• _Challenge_
Edit the records starting at the line containing "749x303 pixels. Task: Enable" and ending at the line containing "Looking at the screenshot, I should coord(18,25).". Replace "shopping cart" with "shopping basket", change nothing else, and return only those lines.

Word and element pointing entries
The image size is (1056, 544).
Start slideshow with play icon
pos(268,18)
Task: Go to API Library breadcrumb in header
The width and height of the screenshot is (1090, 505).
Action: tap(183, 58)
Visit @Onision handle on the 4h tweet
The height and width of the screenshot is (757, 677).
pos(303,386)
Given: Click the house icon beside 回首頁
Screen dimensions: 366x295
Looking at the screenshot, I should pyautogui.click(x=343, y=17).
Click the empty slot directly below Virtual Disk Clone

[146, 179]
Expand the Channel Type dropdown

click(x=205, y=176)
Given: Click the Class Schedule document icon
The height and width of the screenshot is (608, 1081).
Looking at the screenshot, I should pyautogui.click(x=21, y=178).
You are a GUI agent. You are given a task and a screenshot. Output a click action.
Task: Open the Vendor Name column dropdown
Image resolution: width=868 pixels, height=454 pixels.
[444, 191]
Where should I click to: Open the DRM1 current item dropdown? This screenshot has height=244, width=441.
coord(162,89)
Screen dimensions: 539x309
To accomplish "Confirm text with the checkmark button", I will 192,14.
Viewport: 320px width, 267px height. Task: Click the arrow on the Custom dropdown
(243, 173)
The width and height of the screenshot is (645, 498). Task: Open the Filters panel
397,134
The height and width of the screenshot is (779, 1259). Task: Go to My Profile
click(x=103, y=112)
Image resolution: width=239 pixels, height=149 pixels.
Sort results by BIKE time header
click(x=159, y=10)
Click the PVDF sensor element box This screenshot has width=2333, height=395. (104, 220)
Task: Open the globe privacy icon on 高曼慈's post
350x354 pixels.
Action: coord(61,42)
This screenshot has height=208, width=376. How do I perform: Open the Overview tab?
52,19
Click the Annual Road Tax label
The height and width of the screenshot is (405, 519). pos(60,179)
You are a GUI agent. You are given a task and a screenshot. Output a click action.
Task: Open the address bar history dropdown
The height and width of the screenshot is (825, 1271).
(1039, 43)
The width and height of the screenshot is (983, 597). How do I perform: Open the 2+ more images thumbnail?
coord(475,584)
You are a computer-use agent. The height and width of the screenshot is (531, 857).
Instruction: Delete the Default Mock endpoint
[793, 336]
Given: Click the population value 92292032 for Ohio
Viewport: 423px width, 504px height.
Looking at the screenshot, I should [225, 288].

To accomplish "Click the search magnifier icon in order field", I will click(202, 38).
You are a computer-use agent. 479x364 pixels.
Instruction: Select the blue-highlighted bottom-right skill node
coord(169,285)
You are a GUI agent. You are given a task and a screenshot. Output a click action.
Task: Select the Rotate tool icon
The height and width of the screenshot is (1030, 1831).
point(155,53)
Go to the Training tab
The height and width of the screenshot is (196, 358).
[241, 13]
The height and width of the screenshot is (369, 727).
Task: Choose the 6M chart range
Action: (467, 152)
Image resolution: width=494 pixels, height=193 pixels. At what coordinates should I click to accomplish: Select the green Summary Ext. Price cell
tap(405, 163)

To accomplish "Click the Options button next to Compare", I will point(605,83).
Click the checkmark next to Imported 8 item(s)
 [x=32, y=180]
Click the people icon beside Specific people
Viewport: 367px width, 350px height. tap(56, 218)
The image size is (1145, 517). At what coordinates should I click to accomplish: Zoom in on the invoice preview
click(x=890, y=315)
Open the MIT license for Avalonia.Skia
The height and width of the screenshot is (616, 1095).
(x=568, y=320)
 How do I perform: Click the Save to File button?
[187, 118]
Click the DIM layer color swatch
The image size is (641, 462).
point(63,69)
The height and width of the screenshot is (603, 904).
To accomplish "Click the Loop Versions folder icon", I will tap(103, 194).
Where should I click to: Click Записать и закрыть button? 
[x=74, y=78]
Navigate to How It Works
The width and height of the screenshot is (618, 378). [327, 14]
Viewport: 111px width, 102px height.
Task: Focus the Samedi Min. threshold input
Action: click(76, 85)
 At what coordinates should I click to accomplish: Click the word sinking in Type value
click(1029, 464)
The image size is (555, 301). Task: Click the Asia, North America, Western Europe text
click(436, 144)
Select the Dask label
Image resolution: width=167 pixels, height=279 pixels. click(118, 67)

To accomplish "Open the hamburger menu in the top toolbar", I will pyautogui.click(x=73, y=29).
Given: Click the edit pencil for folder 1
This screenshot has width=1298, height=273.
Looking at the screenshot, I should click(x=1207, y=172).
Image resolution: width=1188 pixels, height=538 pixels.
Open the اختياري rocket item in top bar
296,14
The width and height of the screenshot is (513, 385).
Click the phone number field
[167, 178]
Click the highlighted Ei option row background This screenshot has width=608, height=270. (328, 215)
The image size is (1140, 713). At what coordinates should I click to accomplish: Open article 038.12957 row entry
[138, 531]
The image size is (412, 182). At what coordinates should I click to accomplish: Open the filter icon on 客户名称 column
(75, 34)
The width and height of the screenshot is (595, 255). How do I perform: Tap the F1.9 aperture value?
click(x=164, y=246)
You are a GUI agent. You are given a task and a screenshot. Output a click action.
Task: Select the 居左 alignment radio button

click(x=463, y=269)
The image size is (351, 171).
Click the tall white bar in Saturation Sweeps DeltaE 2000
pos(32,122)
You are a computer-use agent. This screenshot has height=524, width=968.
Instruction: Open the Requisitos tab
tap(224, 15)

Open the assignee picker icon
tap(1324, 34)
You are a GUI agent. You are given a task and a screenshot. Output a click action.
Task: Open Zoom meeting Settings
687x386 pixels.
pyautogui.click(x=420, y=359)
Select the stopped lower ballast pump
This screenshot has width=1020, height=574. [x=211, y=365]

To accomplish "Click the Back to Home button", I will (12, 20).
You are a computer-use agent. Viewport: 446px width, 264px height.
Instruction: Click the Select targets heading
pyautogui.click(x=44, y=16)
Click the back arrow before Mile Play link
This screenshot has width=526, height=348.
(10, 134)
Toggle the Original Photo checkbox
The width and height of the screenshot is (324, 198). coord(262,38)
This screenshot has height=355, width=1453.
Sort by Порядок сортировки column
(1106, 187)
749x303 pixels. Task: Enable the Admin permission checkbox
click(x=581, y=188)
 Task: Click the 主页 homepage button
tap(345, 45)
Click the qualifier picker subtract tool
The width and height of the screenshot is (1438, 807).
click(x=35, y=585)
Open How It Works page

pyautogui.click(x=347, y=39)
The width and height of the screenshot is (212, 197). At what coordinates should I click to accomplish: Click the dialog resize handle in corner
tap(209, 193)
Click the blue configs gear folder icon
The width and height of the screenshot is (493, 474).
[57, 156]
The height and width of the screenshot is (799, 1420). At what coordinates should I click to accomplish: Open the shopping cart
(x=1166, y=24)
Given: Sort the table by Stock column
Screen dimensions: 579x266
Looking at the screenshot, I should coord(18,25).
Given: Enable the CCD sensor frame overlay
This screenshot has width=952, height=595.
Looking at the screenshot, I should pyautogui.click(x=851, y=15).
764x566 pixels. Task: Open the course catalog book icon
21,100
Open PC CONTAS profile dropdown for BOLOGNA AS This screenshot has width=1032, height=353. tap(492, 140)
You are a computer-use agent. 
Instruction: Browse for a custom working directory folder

• _Solution to this task_
749x303 pixels. Task: Enable the Admin permission checkbox
click(x=581, y=188)
 Task: Click the 主页 homepage button
tap(345, 45)
Click the qualifier picker subtract tool
The width and height of the screenshot is (1438, 807).
click(x=35, y=585)
Open How It Works page

pyautogui.click(x=347, y=39)
The width and height of the screenshot is (212, 197). At what coordinates should I click to accomplish: Click the dialog resize handle in corner
tap(209, 193)
Click the blue configs gear folder icon
The width and height of the screenshot is (493, 474).
[57, 156]
The height and width of the screenshot is (799, 1420). At what coordinates should I click to accomplish: Open the shopping basket
(x=1166, y=24)
Given: Sort the table by Stock column
Screen dimensions: 579x266
Looking at the screenshot, I should coord(18,25).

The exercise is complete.